Alternatives to the co-signer
If you’re a borrower considering asking someone to be your co-signer because you’re not sure you would qualify on your own, you may have other options, such as:
- Get a government-backed mortgage. These loans, which include FHA, VA, and USDA mortgages, often have more flexible loan requirements and allow for lower down payments, which can make obtaining a mortgage more affordable.
- Take the time to work on your credit. If you don’t currently qualify for a mortgage, you might want to focus on improving your score.
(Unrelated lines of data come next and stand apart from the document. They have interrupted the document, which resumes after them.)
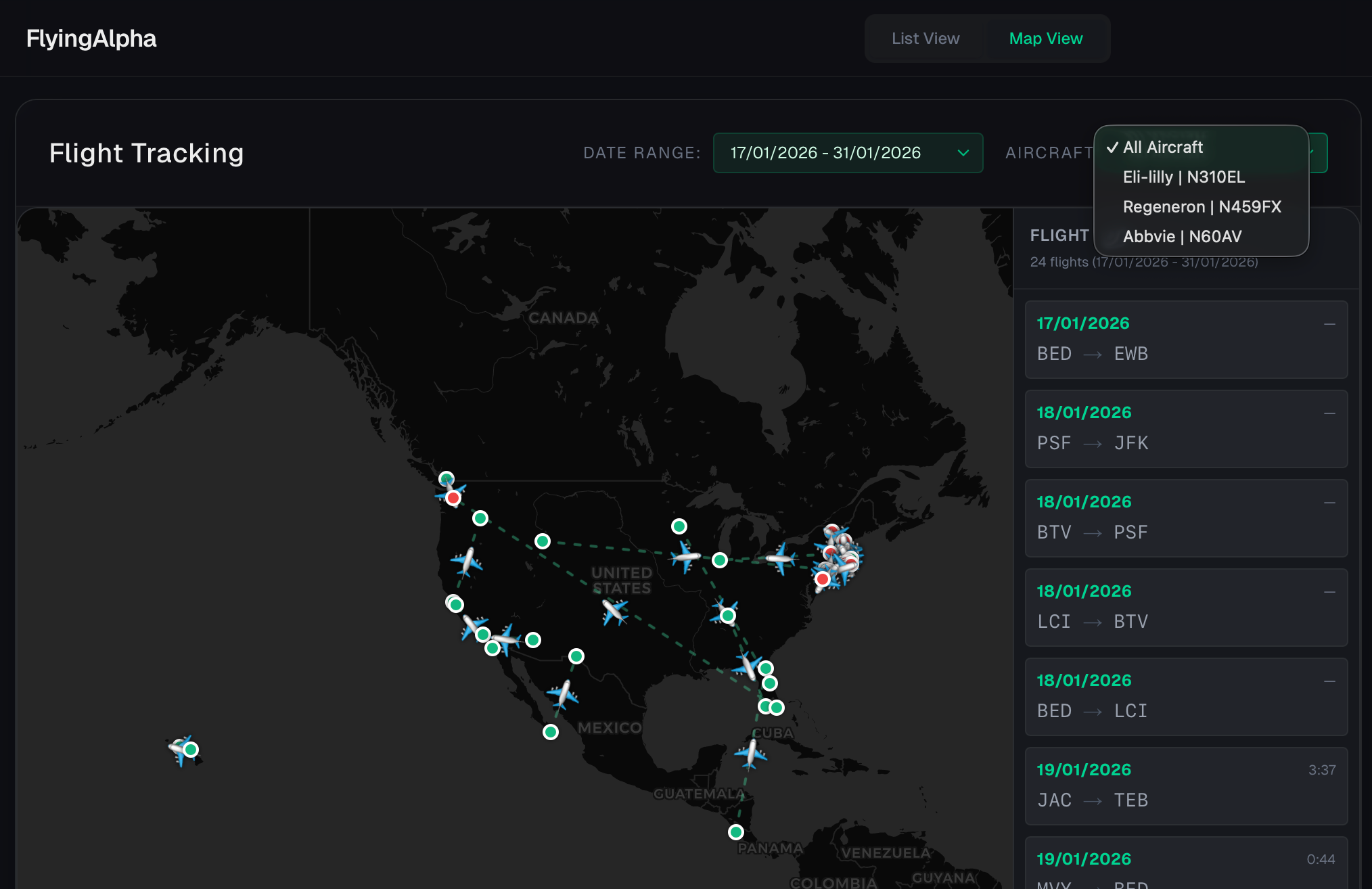Click the FlyingAlpha logo

(x=91, y=39)
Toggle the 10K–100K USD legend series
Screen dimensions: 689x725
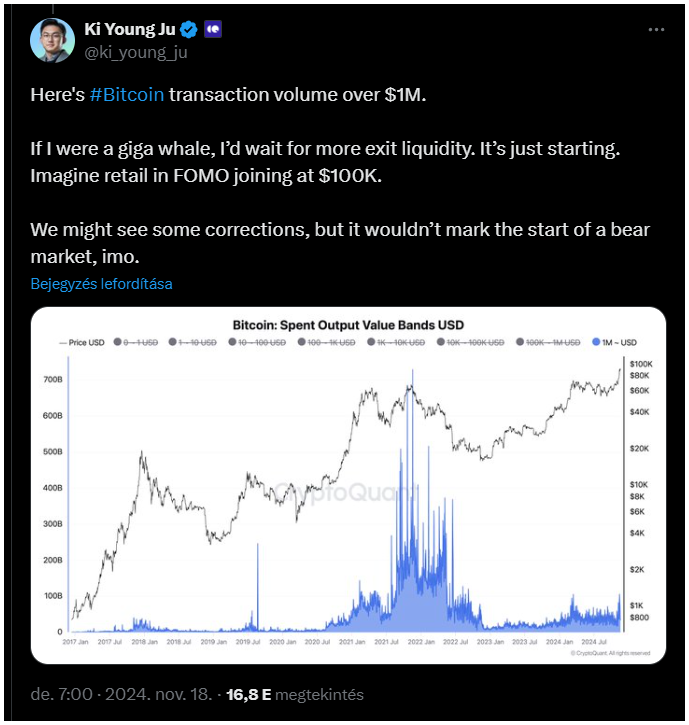[x=470, y=343]
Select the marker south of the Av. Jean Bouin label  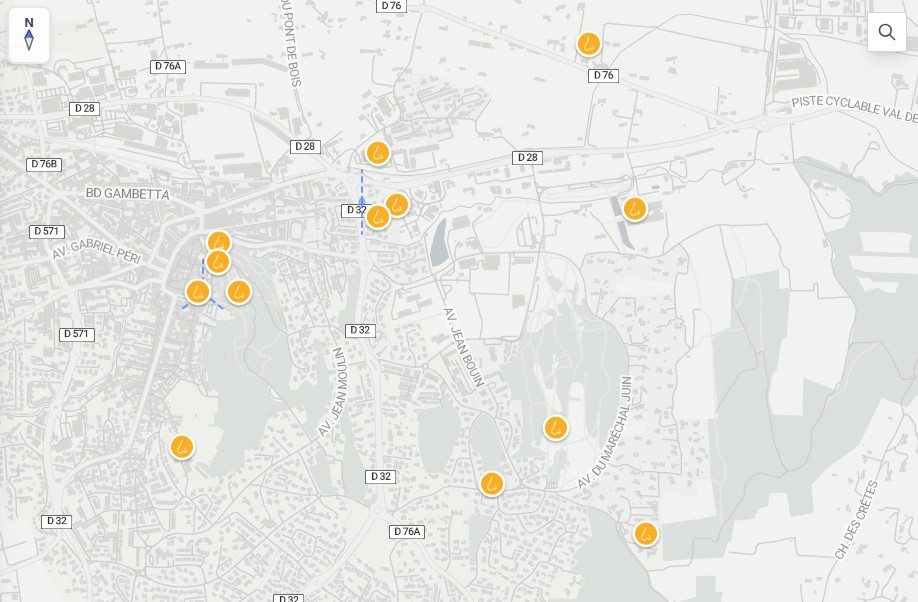492,484
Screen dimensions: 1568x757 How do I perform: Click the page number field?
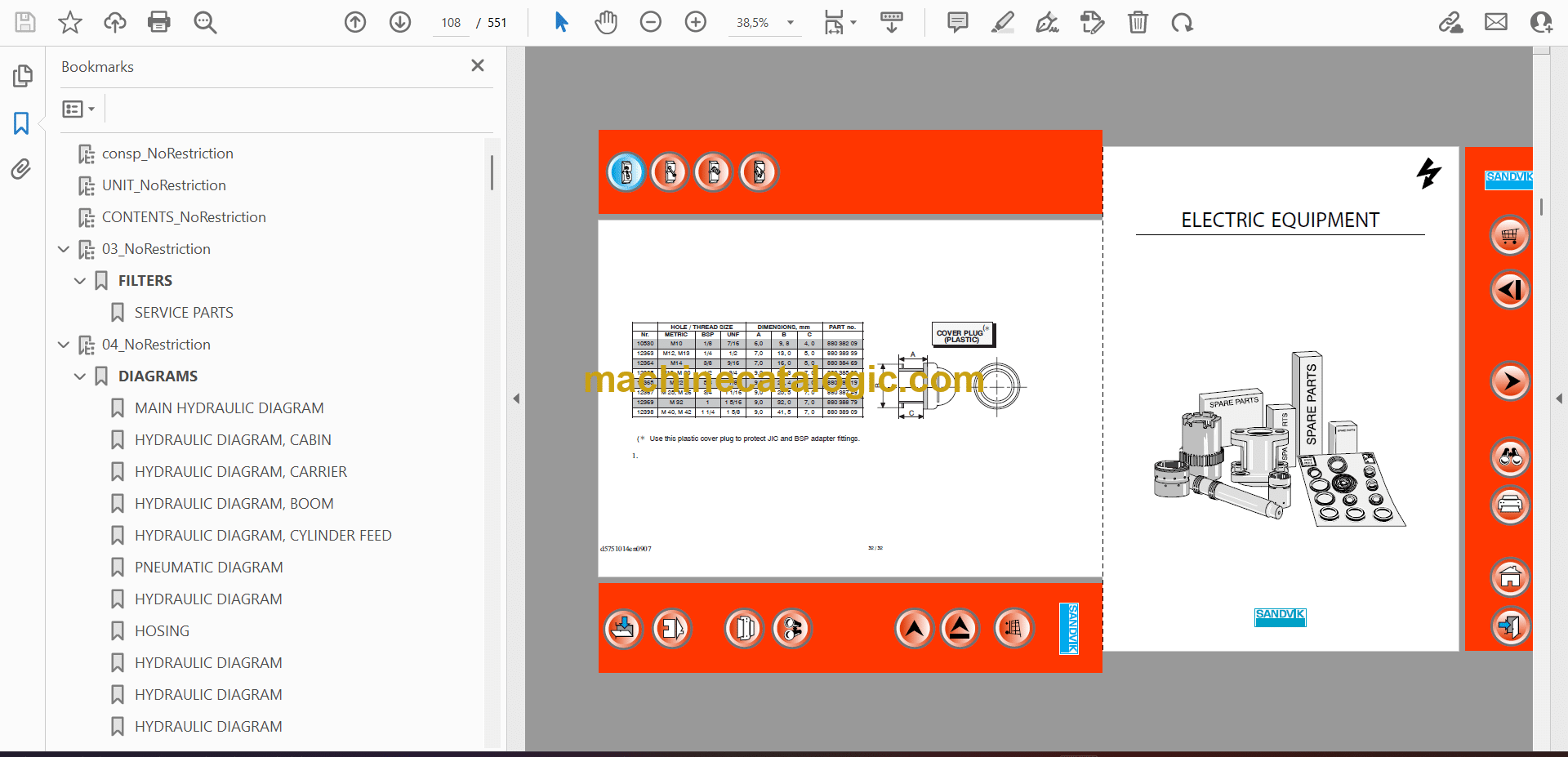(451, 23)
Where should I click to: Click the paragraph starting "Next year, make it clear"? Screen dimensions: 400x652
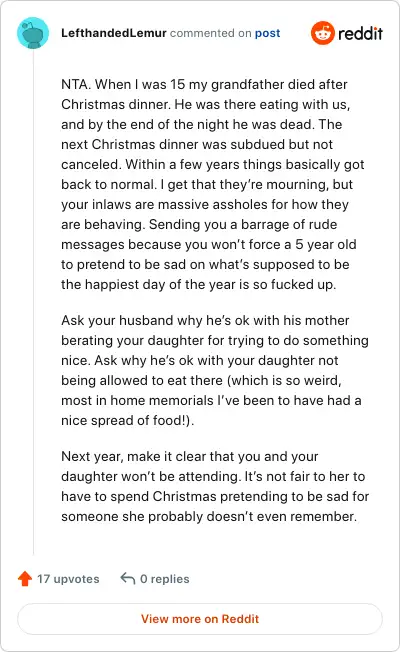tap(215, 486)
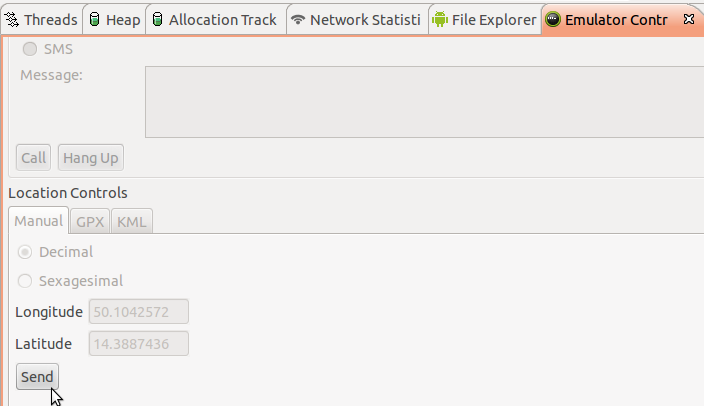Open the KML location tab

coord(132,221)
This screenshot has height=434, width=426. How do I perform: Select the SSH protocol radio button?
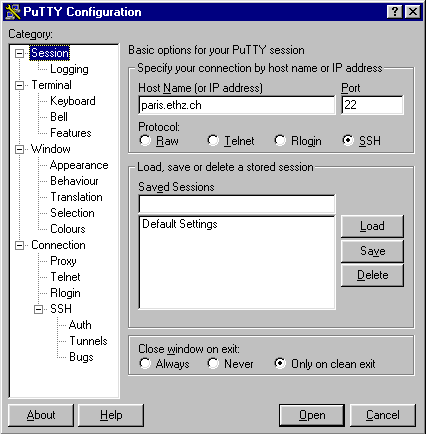(348, 140)
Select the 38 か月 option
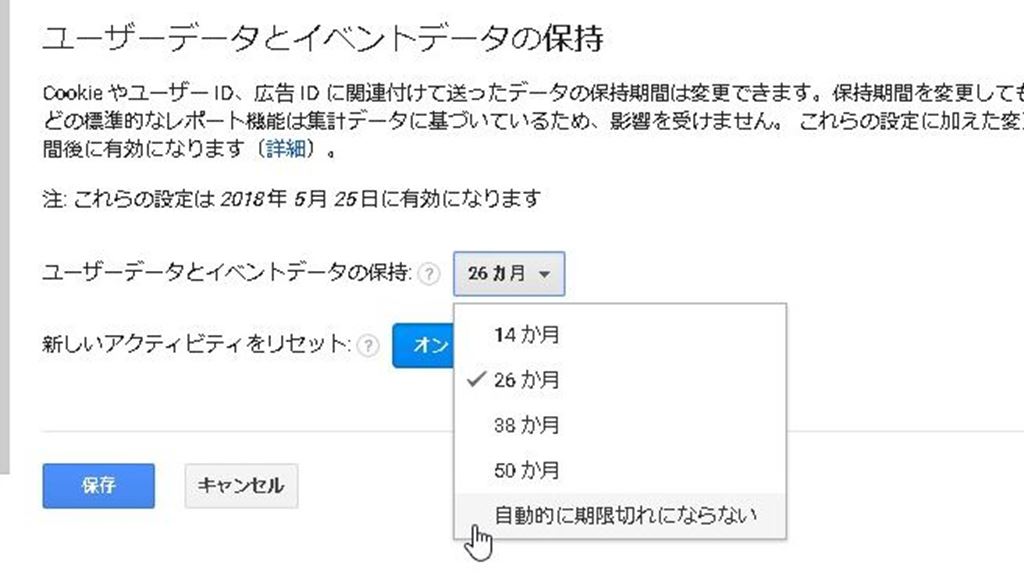Image resolution: width=1024 pixels, height=582 pixels. 527,425
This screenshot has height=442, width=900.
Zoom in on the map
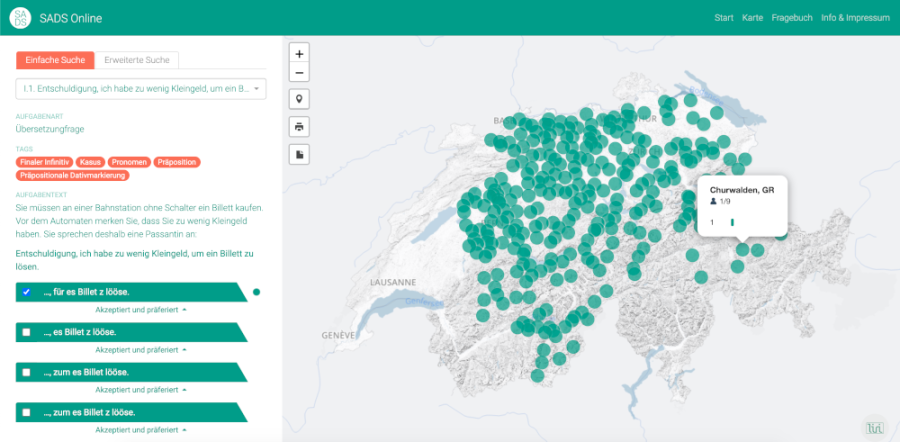pos(299,53)
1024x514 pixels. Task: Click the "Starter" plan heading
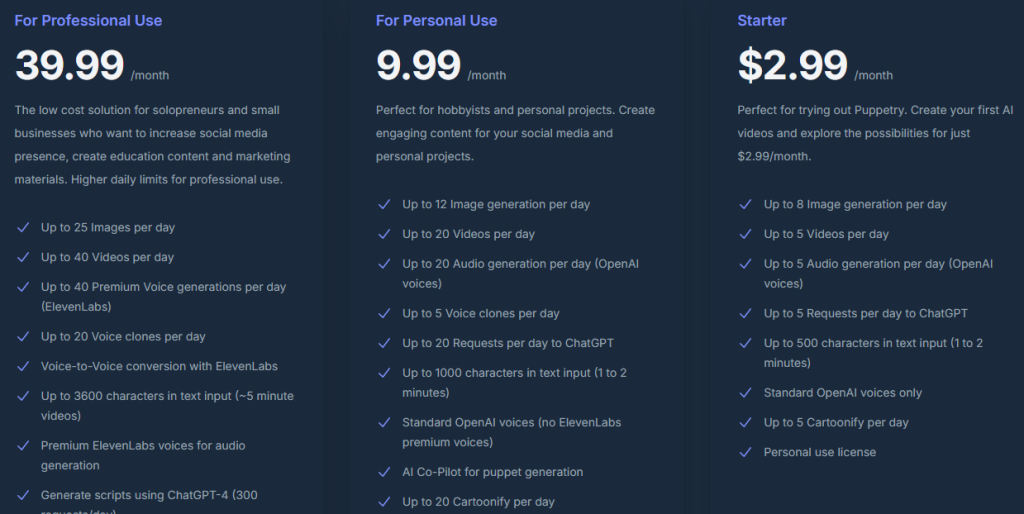pyautogui.click(x=762, y=20)
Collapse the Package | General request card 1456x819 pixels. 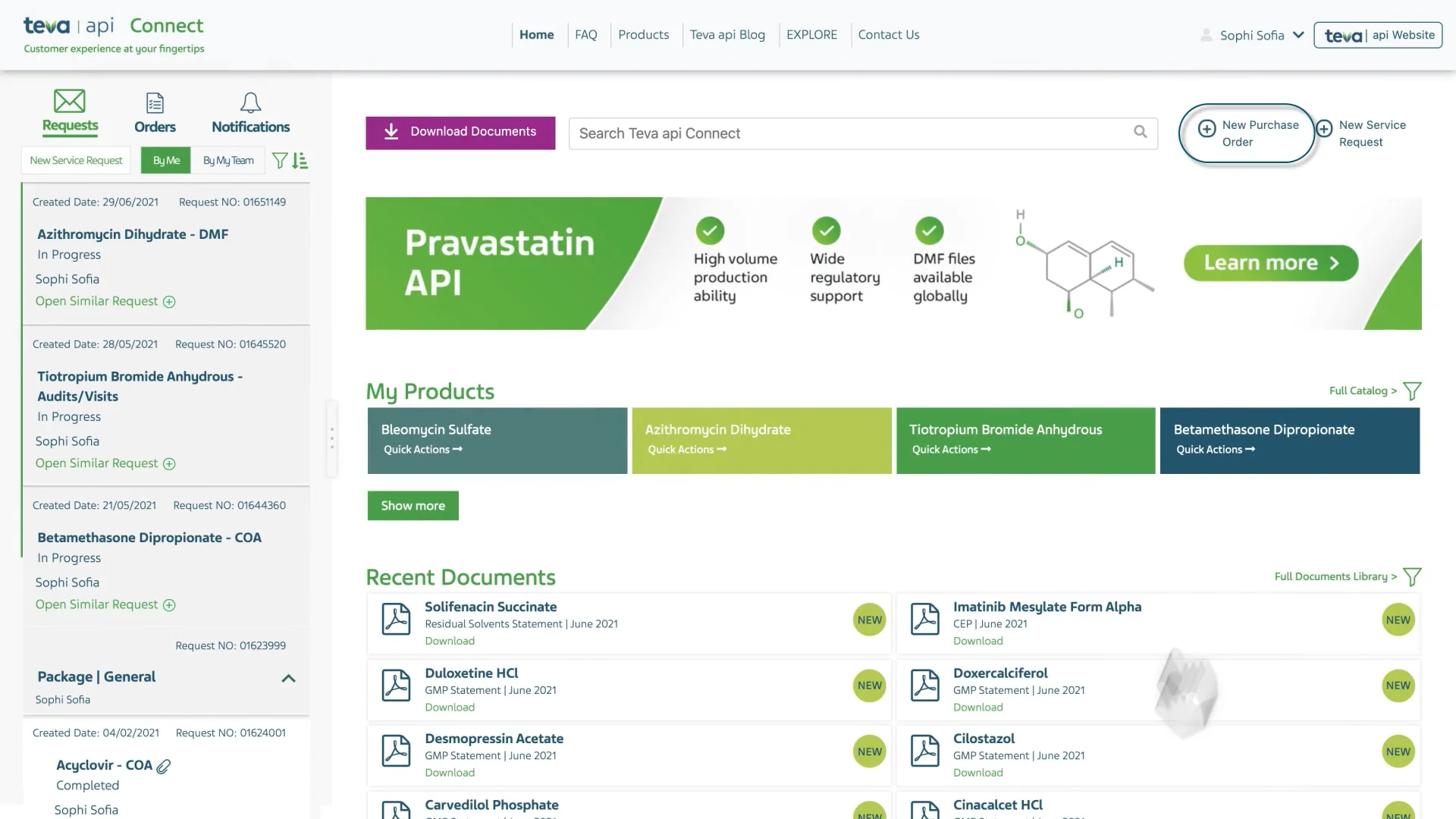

Paying off debt and limiting the amount of credit you have available (e.g. with a credit card) can give you a significant boost.
- Look for down payment help and home ownership programs. Government housing agencies and nonprofits sometimes offer things like grants that can help you pay down a down payment or affordable mortgage programs for low-income people.
- Wait until you have a stronger work history. Typically, lenders want to see borrowers who have been employed in the same industry continuously for the past two years.
Frequently asked questions about co-signing a mortgage
Does co-signing affect your credit score?
Yes, co-signing a mortgage affects your credit score.
Even if the borrower stays current with their payments, co-signing can increase your DTI, making it harder to borrow on your own. In some cases, however, lenders may view co-signed debt differently.
“There are circumstances where the mortgage can be omitted, but you would have to show six to 12 months of satisfactory payments from someone else’s account,” Shayowitz says.
Any negative information related to the loan, including late or missed payments, will also appear on your credit report.
How long does a co-signer stay on a mortgage?
Co-signers typically stay on the mortgage until it is paid off, either through refinancing, selling the home, or when the borrower reaches the end of the loan term.
Why shouldn’t you co-sign a mortgage?
It’s up to you whether or not you want to co-sign a mortgage, but make sure you understand all the risks involved with co-signing before agreeing to assume the debt.
When you co-sign a mortgage, you are responsible for the debt, but you do not own the home. This can put you in a financially dangerous position if the borrower stops making payments.
Does a co-signer of a mortgage own the home?
no By co-signing, you only agree to repay the debt. If you want to keep the title of the home, a better option would be to sign the mortgage as an unoccupied co-borrower. As a co-borrower who is not occupied, you do not live in the house, but you are the legal owner of the house and are also legally responsible for the mortgage.
Can a co-signer be removed from a mortgage?
Generally, the only way to remove a co-signer from a mortgage is through refinancing. This will likely require the borrower to have improved their financial situation in order for them to qualify for a mortgage themselves.